Even worse, Colorado did this to an African-American man and a former Colorado player. In light of the latter, he should have had a little more latitude. As it relates to race, this is just yet another example of an NCAA head coach being given a shorter time to turn a program around than comparable white coaches. Sure, Jon Embree was 4-21. But Greg Schiano was 3-20 after two seasons. Iowa’s Kirk Ferentz was 4-19 after two seasons. It is statistically more likely, Embree would have been a Greg Robinson, who was only 5-18 at Syracuse after two seasons and ended up winning only 5 more games. But Colorado will never know whether Embree was a Ferentz or a Robinson. Colorado and the NCAA should be ashamed. The Confidential is loathe to suggest racism, but to not give a head coach at least three years is simply absurd. Really, the Confidential does not see why any African-American family would allow their son to go to Colorado after its treatment of Embree. And good luck to the next coach explaining to kids and their families that they can be sure that he will be the Buffaloes’ head coach for the full four or five years that the kid is in Colorado.
Second, Auburn fired head coach Gene Chizik a mere two years after winning a National Championship. Granted, many Auburn fans never liked the hire. After all, Chizik was only 5-19 at Iowa State. Notably, unlike Colorado with Embree, Iowa State was going to give Chizik more time to turn around the program. Instead, he turned Auburn around. This culminated with winning it all in 2010. To be sure, that 2010 team was special. It had to have significant talent beyond merely Cam Newton–a QB alone can only carry a team so far. Chizik and his staff were able to go 14-0 against an SEC schedule. Regardless of how much talent you have, to go 14-0 suggests some significant ability to coach the game of football. After all, how many programs have gone undefeated?
In fairness to Auburn, however, the recruitment of Newton and other issues were becoming a bit of a scandal for Auburn. This is perhaps more important than mere record. Even if Chizik was bowl-bound this year, a program has to avoid sanctions. So the firing is justifiable from that standpoint–certainly more so than with Embree. Again, however, the issue might hurt Auburn in recruiting unless it can land a home run with its new coach.

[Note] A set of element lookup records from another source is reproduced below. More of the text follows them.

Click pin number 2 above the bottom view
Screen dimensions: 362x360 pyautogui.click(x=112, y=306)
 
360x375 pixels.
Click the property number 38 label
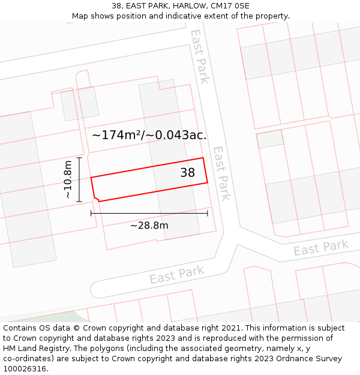point(188,173)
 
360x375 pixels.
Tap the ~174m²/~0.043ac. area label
point(149,135)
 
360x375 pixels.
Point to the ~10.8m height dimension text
point(68,179)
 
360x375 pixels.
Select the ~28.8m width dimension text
point(149,226)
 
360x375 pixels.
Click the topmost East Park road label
point(200,56)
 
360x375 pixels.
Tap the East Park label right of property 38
point(222,173)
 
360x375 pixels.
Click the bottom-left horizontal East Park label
point(176,275)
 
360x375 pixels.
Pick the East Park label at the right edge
point(321,248)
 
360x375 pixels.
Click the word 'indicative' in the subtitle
point(203,16)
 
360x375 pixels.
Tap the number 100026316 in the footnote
point(25,368)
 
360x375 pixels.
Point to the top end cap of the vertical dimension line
point(79,158)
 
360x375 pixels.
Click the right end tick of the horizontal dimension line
point(208,212)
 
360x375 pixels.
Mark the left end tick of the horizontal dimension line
point(91,212)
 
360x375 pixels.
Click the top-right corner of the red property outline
point(203,158)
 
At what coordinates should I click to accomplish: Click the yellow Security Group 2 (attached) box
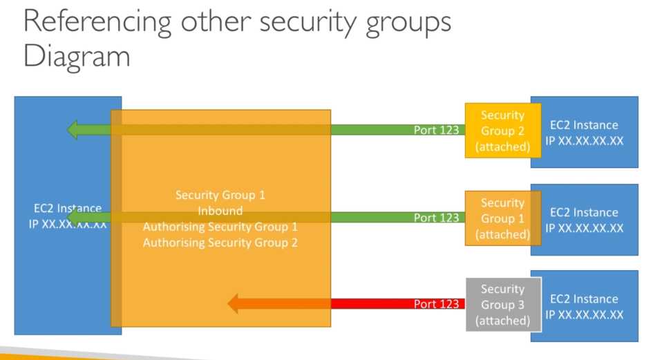pyautogui.click(x=503, y=131)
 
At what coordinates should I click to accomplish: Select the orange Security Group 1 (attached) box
pyautogui.click(x=503, y=218)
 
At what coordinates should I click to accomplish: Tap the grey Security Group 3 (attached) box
pyautogui.click(x=504, y=305)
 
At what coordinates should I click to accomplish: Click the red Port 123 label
pyautogui.click(x=436, y=303)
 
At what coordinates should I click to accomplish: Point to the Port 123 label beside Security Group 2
pyautogui.click(x=436, y=130)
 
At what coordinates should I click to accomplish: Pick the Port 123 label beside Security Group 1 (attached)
pyautogui.click(x=436, y=217)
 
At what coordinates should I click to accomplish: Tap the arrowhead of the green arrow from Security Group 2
pyautogui.click(x=72, y=130)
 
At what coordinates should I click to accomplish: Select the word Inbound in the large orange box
pyautogui.click(x=220, y=211)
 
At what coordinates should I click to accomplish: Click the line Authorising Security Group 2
pyautogui.click(x=220, y=243)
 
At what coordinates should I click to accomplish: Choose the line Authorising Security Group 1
pyautogui.click(x=220, y=227)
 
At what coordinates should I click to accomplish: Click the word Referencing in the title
pyautogui.click(x=97, y=22)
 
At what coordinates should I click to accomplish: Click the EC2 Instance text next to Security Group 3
pyautogui.click(x=584, y=299)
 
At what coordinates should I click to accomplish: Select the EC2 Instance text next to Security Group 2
pyautogui.click(x=584, y=125)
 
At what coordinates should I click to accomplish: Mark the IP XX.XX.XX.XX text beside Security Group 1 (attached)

Finally, the Confidential would be remiss in failing to observe that North Carolina State and Purdue fired head coaches after winning games and being bowl-eligible. For Purdue, Danny Hope got Purdue to two straight bowl games for the first time in several years, according to ESPN, but was not allowed to even coach the team in the bowl game. He took over a team that had gone 4-8 the prior year, never finished with a worse record, and did better than that in three seasons. Not good enough? For North Carolina State, it is frustrating to beat a great team every year, but also lose head-scratchers. Still, you have to be really careful before firing a head coach that has taken you to three straight bowl games, like Tom O’Brien had done. Fans and programs need to be careful before dispatching a coach because of “mediocrity.”
Indeed, fans of programs disappointed in the average records often complain that the new guy “cannot do any worse,” as if mediocrity is bottoming-out. Syracuse fans thought that the .500ish records of Paul Pasqualoni were too much to swallow. And then they hired the aforementioned Robinson, who showed that things can get worse. Much worse. Perhaps the best example is Southern Mississippi, who forced head coach Jeff Bower to resign after 14 straight winning seasons and six straight bowl appearances. Fans and boosters were unhappy with the mediocrity. The end result? Southern Mississippi continued to go to bowl games under head coach Larry Fedora, but then watched him abandon the program for North Carolina before the 2012 season. Unlike Bower, Fedora was not interested in being a lifer at Southern Mississippi. In 2012, the team went 0-12. Enjoy THAT fans and boosters. Mediocrity can get worse.